The visual arts emerged as a curricular option at the University of Chicago in the mid 1900’s, when the University acquired Lorado Taft’s Midway Studios. The visual arts were first available as an extracurricular respite from the intensity of scholarly pursuits. This attitude towards the arts was endemic to the period, coming from a post-Enlightenment modality that understood there to be societal and individual betterment to be had through engagement with the arts: enriched by their cultural experience as makers and viewers of art, students would become better human beings. Art making was seen as an avenue for personal expression and recreation. Studio courses were taught under the umbrella of The Department of Art (the name of which was later and more accurately changed to The Department of Art History). Midway Studios housed much of the Department’s teaching, although classes were also held in Cobb Hall through the 1980’s.
Beginning in 1950, students had the option to take a master’s degree focused either on the History or the Practice of Art. Even for those who concentrated on making art, the degree awarded was an MA rather than an MFA. Six years later in 1956, the University awarded its first Master of Fine Arts in the Practice of Art.
In 1970 the studio art program solidified as a semi-autonomous committee, albeit still governed by the Chair of the Art History Department. The first Director of the committee housed at Midway Studios was Hall Hayden, who headed the Department until the1970’s, when Tom Mapp assumed this role. He and Bob Peters were hired from the School of the Art Institute and charged with bolstering this disciplinary area. Lecturers and adjunct faculty through these years included Ruth Duckworth, Vera Klement, and Virginio Ferrari. In 1977 the committee was named the Committee on Art and Design, although it continued to be academically and administratively housed within the Department of Art History.

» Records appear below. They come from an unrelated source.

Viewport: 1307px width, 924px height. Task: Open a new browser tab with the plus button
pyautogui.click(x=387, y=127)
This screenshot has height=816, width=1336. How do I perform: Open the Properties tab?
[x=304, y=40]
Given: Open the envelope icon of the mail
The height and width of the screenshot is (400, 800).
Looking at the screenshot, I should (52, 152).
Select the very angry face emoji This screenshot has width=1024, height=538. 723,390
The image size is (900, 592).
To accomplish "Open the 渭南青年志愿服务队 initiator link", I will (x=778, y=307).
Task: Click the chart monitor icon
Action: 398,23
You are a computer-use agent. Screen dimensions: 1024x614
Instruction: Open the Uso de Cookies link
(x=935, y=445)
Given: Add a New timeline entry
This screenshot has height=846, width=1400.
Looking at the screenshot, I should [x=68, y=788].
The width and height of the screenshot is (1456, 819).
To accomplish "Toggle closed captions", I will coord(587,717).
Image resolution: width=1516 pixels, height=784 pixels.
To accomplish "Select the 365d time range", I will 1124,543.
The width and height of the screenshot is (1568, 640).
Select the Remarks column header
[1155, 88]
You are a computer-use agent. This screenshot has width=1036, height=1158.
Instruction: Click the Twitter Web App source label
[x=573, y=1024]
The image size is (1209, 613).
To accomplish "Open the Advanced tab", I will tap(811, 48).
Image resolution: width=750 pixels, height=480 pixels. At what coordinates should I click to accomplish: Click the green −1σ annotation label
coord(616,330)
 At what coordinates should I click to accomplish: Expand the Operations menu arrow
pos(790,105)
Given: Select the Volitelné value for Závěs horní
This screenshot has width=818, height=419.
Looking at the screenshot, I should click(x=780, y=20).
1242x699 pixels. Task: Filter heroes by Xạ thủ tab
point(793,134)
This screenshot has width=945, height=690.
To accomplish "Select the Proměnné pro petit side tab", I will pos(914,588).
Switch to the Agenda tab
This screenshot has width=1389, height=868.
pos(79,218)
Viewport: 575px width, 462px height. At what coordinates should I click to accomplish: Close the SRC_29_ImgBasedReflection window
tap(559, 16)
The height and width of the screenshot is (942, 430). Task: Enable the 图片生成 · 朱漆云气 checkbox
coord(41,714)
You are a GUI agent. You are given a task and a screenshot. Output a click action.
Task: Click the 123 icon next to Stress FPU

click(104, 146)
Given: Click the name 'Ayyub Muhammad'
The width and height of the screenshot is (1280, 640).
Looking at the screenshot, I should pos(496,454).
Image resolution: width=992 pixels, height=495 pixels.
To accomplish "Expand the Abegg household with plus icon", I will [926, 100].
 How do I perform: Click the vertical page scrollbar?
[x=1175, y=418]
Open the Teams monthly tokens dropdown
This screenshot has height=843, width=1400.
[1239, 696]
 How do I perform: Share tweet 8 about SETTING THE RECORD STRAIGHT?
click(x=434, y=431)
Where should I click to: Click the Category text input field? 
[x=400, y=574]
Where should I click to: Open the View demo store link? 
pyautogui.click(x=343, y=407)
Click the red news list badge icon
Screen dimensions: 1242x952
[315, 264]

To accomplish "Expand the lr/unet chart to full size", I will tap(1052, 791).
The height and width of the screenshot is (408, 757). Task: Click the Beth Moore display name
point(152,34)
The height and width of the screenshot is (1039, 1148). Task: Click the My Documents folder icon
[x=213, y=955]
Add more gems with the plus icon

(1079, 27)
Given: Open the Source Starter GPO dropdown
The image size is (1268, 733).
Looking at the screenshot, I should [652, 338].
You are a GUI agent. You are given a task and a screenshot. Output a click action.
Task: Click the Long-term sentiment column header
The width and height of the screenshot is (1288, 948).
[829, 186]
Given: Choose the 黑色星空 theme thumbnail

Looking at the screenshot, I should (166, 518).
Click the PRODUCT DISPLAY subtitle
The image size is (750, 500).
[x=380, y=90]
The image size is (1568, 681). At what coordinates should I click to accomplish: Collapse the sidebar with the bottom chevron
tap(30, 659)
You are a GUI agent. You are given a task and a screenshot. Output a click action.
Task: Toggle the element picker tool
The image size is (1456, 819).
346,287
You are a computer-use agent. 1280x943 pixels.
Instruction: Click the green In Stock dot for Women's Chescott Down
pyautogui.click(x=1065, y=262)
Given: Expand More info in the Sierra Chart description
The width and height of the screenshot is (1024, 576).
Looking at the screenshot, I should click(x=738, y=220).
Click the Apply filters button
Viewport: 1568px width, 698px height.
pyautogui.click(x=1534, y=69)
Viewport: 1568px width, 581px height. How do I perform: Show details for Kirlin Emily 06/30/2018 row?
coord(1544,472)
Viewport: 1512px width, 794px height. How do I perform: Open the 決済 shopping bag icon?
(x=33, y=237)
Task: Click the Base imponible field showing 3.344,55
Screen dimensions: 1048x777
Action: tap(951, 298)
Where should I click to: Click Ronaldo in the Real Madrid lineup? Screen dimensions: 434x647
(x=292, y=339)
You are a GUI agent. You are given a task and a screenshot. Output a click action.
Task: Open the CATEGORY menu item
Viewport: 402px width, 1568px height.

The Committee on Art and Design was modeled on other committees in the Division of the Humanities and the Division of the Social Sciences that had a long history at the University, and this allowed faculty with shared interests in different departments to create units that met perceived intellectual needs not met by the departments themselves. In addition to the studio faculty, CAD was constituted with additional faculty from other departments, including English, Philosophy, Anthropology and Art History. CAD was different from other interdisciplinary committees in that it always had a graduate program: the MFA program. At this time, it shared a common Chair with the Art History Department; the Art History Professor Charles Cohen served as Chair for nine of CAD’s first twelve years of existence.
In 1996, CAD became the Committee on the Visual Arts (COVA). This was more than a name change, since the Committee now became entirely autonomous with its own chair and its own budget separating completely from the Department of Art History. Charles Cohen was lobbied by the studio faculty and agreed to serve as Chair for the newly independent COVA from 1996 – 2005.
In 2005 – 2006 the Committee became a full-fledged department—the Department of Visual Arts (DoVA)—which represented another step in our progression towards the flourishing status of the current program. That same year, Laura Letinsky became the first studio faculty member to serve as Chair of DoVA, after having co-chaired with Cohen 2002-2005.
The emergence of the stand-alone Department of Visual Arts was fueled over the years by the interest and support of many faculty members at the University of Chicago, who engaged in extended dialogue about the role of the arts at the University. Their combined effort and enthusiasm led to the building of the Logan Center for the Arts, which opened at the end of 2012 and has served as DoVA’s home ever since.